— start PAGE EXCERPT —

Wednesday, April 14, 2010

Dough!

Yesterday Ben went off to a meeting, after spending an hour making some dough. By making, I of course mean constructing and then beating the crap out of, as is the preferred technique for the domestic god/ess. After the ritual flogging, he carefully laid its beleaguered body in a tin, shrouded it in a tea towel, and left it in the grill part of the oven, warmed from underneath by the main part.

(Or something. I was clearly too busy anthropomorphizing to pay attention to the actual procedure.)

Then he left me some basic instructions. I started to write them down, but stopped after a while, thinking to myself that of course I could remember basic instructions. I am not a child, I thought. Or a fool.

Confident that his basic instructions had been heard, Ben kissed me goodbye and sailed off into the bright afternoon, bike wheels spinning off over the cobble stone alley. Overcome with enthusiasm, I leaned out of the window and waved, blowing kisses at his retreating, be-hatted form.

— end PAGE EXCERPT —

◆ **EXERCISES**
1. Answer these questions using the blog post about dough:
(a) Where did Ben go after making the dough?
(b) What did he cover the dough with?
(c) How did he travel when he left?
2. Using the blog post about dough, explain why the writer stopped writing down Ben's instructions.

— start ENTRIES SUPPLIED —

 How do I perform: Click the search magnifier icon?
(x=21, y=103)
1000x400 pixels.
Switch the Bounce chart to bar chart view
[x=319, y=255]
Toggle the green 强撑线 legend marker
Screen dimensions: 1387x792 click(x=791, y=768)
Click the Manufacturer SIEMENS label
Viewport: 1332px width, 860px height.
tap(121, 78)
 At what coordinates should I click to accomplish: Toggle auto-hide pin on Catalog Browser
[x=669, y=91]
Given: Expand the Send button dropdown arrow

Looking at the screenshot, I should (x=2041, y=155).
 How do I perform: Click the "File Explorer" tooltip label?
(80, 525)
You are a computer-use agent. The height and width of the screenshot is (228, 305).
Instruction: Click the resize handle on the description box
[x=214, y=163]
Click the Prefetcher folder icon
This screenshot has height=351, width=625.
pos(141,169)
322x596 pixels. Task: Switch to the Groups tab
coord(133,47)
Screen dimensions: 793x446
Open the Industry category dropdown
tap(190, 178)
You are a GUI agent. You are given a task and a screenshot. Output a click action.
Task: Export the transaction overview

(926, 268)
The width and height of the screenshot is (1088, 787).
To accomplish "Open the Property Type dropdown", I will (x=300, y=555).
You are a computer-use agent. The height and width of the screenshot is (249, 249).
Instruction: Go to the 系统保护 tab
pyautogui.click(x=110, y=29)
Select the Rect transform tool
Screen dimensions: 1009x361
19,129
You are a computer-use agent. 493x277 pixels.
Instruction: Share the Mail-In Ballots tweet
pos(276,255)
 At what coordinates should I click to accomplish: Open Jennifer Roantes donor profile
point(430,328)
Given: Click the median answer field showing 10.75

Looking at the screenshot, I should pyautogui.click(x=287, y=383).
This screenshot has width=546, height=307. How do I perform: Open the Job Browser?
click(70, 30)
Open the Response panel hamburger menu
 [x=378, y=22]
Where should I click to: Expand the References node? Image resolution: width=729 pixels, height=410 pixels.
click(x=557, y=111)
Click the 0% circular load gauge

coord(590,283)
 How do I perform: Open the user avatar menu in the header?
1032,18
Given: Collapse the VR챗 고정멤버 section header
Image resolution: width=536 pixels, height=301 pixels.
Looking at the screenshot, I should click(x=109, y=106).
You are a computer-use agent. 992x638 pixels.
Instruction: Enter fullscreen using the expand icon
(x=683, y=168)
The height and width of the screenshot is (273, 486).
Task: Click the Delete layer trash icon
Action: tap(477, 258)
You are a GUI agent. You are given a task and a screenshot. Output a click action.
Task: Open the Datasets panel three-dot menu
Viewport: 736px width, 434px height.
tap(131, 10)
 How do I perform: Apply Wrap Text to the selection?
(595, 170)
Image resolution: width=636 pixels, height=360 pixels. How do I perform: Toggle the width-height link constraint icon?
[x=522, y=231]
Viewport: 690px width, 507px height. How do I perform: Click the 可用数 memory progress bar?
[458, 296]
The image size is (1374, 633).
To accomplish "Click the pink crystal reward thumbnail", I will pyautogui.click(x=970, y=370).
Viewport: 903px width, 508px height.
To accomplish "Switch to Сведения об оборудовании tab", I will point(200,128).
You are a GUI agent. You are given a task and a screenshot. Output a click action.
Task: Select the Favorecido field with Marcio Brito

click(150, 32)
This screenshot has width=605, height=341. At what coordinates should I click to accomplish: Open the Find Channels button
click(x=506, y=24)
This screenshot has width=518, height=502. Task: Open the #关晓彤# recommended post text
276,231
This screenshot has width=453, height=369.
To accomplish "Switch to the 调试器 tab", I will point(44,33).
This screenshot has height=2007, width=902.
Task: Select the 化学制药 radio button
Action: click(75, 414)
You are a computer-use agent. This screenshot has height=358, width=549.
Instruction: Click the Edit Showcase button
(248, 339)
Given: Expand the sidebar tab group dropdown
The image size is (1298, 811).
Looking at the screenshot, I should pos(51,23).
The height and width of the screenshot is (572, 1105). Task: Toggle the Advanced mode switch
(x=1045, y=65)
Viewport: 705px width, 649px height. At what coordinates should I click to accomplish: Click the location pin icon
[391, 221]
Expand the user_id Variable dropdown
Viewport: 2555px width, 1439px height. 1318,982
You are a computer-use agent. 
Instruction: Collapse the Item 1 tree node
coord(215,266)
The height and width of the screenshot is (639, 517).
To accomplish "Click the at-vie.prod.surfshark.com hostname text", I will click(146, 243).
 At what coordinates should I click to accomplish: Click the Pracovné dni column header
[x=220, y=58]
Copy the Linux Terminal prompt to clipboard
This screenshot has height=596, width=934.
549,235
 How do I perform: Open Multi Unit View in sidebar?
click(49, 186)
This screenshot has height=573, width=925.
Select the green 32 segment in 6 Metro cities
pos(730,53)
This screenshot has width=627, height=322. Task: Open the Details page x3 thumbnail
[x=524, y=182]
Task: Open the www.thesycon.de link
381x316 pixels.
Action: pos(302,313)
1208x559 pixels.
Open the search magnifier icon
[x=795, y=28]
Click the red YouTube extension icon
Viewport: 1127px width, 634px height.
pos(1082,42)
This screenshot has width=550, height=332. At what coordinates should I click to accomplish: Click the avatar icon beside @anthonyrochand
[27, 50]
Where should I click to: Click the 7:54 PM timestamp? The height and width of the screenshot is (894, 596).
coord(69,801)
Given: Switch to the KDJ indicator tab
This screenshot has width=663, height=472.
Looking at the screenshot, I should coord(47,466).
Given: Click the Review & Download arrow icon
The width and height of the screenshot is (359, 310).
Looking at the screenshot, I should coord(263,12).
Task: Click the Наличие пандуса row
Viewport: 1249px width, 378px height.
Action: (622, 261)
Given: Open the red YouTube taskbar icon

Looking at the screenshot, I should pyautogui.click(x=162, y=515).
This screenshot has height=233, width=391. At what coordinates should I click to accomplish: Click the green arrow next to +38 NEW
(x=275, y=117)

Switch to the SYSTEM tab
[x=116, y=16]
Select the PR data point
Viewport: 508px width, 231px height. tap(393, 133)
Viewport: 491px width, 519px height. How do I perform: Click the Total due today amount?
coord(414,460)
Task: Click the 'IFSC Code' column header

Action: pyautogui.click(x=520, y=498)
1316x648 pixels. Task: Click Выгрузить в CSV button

— end ENTRIES SUPPLIED —

◆ **SOLVED PROBLEMS**
1.
(a) To a meeting.
(b) A tea towel.
(c) By bike.

2. The writer stopped because of a belief that basic instructions could of course be remembered without notes. The writer reasoned, "I am not a child," and added, "Or a fool."